**抜粋本文:**
• • •

説明

ボールねじ及び射出成形機

【課題】高速且つ高荷重条件下で使用されても長寿命なボールねじ及び射出成形機を提供する。
【解決手段】
ボールねじ1は、螺旋状のねじ溝3aを外周面に有するねじ軸3と、ねじ軸3のねじ溝3aに対向する螺旋状のねじ溝5aを内周面に有するナット5と、両ねじ溝3a,5aにより形成される螺旋状のボール転動路7に転動自在に装填された複数のボール9と、隣接するボール9の間に配されたセパレータ11と、を備えている。ねじ軸3及びナット5は鋼、ボール9はセラミック、セパレータ11は樹脂でそれぞれ構成されている。そして、ねじ軸3及びナット5には浸炭等の熱処理が施されており、ねじ溝3a,5aの表層部に含まれる残留オーステナイト量は15体積%以上40体積%以下とされている。

【発明の詳細な説明】
【技術分野】
【0001】
本発明はボールねじ及び射出成形機に関する。

• • •

**記録データ:**
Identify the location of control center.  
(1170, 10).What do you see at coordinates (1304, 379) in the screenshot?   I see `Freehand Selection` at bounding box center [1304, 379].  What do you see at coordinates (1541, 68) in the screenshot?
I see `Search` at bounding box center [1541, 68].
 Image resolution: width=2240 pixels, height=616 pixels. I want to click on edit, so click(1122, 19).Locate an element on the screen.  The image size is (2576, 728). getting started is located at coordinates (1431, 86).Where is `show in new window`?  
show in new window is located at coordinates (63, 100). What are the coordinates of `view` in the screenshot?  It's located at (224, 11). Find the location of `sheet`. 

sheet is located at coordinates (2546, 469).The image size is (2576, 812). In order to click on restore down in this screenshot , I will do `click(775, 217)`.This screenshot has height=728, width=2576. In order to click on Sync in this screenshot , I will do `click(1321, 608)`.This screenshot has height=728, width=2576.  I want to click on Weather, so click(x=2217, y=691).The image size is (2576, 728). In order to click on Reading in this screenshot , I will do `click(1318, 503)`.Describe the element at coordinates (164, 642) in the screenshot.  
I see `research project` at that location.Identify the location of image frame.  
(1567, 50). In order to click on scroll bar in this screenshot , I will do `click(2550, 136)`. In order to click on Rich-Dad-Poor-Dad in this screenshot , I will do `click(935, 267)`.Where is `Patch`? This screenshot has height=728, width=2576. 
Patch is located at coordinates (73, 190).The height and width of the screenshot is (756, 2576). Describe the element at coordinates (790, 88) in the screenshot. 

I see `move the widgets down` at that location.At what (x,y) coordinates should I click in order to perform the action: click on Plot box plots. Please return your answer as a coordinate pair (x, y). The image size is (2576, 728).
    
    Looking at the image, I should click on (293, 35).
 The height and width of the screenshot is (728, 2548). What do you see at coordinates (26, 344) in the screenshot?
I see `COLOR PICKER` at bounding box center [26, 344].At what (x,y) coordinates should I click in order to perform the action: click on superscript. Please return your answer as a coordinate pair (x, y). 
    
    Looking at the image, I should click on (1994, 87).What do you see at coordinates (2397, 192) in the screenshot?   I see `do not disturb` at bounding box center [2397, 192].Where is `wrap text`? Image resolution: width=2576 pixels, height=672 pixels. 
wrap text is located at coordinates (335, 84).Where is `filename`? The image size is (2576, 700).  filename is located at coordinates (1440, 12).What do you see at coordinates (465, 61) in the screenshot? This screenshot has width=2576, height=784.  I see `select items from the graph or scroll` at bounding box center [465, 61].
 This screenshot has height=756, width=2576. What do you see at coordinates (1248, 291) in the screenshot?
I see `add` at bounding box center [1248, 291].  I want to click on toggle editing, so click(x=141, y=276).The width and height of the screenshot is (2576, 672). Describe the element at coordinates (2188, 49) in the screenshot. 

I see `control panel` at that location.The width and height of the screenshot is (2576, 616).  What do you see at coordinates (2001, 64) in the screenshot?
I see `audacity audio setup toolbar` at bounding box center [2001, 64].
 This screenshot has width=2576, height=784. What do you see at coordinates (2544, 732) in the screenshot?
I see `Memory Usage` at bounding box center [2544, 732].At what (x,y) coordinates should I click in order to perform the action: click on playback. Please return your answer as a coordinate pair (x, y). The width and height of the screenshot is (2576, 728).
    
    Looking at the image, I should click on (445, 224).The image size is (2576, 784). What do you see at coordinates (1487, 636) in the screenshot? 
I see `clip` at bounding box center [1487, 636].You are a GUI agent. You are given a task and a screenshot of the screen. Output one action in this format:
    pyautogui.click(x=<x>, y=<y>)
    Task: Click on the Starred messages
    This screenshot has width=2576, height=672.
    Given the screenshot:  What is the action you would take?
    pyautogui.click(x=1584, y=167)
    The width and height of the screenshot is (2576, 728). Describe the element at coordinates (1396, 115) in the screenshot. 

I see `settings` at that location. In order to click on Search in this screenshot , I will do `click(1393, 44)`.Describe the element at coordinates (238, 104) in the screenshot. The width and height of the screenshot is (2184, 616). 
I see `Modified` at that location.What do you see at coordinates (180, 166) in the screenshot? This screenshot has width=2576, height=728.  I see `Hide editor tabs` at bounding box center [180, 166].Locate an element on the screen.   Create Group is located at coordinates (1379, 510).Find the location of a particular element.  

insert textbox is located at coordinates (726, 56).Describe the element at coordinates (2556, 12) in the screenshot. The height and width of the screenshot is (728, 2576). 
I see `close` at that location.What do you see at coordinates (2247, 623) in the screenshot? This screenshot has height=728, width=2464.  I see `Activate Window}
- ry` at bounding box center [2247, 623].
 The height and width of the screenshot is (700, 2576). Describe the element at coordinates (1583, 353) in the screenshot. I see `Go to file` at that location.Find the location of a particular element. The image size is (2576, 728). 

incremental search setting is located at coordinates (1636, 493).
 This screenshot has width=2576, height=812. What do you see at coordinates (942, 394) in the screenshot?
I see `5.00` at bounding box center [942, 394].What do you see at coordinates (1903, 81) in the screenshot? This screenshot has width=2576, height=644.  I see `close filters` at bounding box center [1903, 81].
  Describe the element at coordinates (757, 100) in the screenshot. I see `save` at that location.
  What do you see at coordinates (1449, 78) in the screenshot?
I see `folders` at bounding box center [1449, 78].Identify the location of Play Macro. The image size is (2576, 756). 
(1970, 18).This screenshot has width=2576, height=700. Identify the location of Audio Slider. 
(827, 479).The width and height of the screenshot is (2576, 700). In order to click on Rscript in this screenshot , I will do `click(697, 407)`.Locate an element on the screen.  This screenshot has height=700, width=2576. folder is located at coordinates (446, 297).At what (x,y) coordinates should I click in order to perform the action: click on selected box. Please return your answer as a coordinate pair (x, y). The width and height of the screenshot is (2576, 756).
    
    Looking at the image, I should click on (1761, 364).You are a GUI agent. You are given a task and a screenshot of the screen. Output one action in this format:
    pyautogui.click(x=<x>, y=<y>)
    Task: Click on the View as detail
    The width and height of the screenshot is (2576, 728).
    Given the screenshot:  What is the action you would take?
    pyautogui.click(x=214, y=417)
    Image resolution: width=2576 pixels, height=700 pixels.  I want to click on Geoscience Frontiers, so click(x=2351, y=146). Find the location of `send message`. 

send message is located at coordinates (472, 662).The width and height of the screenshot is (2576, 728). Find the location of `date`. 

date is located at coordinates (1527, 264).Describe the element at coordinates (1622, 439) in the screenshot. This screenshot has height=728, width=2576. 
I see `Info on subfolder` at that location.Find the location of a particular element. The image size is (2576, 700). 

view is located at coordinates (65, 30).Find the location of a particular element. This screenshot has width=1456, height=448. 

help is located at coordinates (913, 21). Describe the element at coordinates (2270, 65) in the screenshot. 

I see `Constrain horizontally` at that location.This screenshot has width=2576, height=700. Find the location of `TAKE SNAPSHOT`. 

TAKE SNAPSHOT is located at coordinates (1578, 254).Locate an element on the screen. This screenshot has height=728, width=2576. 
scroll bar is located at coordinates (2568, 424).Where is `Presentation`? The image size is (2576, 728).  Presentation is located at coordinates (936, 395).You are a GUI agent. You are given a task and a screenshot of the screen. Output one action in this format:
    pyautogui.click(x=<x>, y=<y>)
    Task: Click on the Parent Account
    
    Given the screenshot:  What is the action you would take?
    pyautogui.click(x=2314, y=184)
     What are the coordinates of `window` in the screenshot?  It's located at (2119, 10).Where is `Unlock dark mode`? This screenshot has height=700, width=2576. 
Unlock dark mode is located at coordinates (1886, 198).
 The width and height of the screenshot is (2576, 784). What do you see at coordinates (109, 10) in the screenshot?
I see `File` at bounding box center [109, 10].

• • •

**作業内容:**
[1] ボールねじの抜粋本文で、この発明が何を提供することを課題としているかを1〜3文で説明せよ。
[2] ボールねじの抜粋本文を、最後の文の次から書き継げ。

**想定される回答:**
[1] この発明の課題は、高速且つ高荷重の条件下で使用されても寿命が長いボールねじと射出成形機を提供することである。

[2]
【背景技術】
【0002】
電動射出成形機やプレス機械等で使用されるボールねじは、比較的大型で且つ高荷重が負荷される。一方、近年、射出成形機は、成形品(例えば導光板やピックアップレンズのような精密部品)の薄肉化や射出成形機の電動化等に伴って、射出速度(射出成形機のスクリューの駆動速度)が高速化している。電動射出成形機の射出速度を高速化する方法としては、電動モータの回転運動をスクリューの直線運動に変換するボールねじのねじ軸の回転速度を高くする高Dn化(Dnは、ボールの中心径(単位はmm)と回転速度(単位はmin-1)との積である)と、線速度を高くするためのボールねじの大リード化が考えられる。
【0003】
しかしながら、ボールねじの大リード化は、その分だけナットの長さが長くなるので、ボールねじが組み込まれた電動射出成形機が大きくなるという問題がある。
また、ボールねじの高Dn化のためには、ボールねじの許容回転速度を高くする必要がある。特許文献1,2には、ボールをセラミックで構成するとともに、隣接するボール間にセパレータを介在させることにより、ボールの耐久性を確保して許容回転速度を高くしたボールねじが開示されている。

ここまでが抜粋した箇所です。